- Tenure: 1535–1539
- Successor: Piers Power, 2nd Baron le Power and Curraghmore
- Died: 10 November 1539
- Spouse: Catherine Butler
- Issue Detail: Piers, John, & others
- Father: Piers Power
- Mother: A daughter of Gerald FitzGerald of the Decies

= Richard Power, 1st Baron le Power and Coroghmore =

Irish baron (died 1539)

Richard Power, 1st Baron Power of Curraghmore (died 1539)

== Birth and origins ==
Richard was the eldest son of Piers Power and his first wife. His family name is also given as Poer. His father was "lord" of Curraghmore, County Waterford. His father's family is Old English.

His mother, whose first name is unknown, was a daughter of Gerald FitzGerald of Decies (/ˈdeɪʃə/), the second son of James FitzGerald, 6th Earl of Desmond, also numbered as the 7th earl, called the "usurper". This second son had been given Decies (see the modern baronies of Decies-within-Drum and Decies-without-Drum) as appanage and thus became the first lord of Decies.

He had three brothers: Piers Power of Brenane, Nicholas Power of Corduff, and William Power, Knight of St. John of Jerusalem; as well as a sister: Ellen, who married Walter Power of Donoyle.

== Marriage and children ==
Power married Catherine, second daughter of Piers Butler, 8th Earl of Ormond.

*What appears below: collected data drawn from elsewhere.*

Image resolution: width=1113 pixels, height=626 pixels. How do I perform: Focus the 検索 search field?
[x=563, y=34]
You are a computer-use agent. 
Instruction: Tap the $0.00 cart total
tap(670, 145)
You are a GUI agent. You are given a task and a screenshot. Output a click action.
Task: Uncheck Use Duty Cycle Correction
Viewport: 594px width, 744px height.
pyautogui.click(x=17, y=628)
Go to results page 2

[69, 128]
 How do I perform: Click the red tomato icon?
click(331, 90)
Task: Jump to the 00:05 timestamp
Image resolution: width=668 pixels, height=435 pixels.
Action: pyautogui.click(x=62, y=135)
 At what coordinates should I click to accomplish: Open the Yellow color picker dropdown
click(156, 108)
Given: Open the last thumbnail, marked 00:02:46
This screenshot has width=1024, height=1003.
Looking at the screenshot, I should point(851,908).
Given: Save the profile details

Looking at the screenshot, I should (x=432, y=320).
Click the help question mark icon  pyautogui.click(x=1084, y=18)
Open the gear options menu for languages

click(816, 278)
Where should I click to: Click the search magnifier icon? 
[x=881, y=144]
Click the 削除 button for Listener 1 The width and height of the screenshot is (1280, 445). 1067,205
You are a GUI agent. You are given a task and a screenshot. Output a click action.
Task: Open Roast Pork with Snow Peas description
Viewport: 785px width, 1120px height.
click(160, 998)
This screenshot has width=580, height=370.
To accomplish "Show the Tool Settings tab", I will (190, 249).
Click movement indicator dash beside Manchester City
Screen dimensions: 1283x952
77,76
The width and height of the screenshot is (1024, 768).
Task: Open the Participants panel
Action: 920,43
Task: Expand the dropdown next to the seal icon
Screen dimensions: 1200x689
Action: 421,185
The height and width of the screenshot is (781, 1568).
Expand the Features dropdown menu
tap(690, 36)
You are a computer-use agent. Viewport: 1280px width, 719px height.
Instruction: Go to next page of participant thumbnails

Richard and Catherine had three sons:
1. Piers (1522–1544), who succeeded as the 2nd baron but died unmarried – for the 2nd Baron
2. John (1529/30 – 1592), who succeeded as the 3rd baron and married Eleanor, 3rd daughter of James FitzGerald, 13th Earl of Desmond.
3. Thomas of Coolfin

–and two daughters:
1. Katherine, married Sir Nicholas Devereux of Ballymagir
2. Elice, married Thomas FitzGerald, father of James fitz Thomas FitzGerald, the Sugan Earl.

== Baron ==
Power was created Baron "Le Power and Coroghmore" by a patent dated 13 September 1535.

== Death ==
Power was killed on 10 November 1538 by Connor O'Callaghan during an Irish rebellion.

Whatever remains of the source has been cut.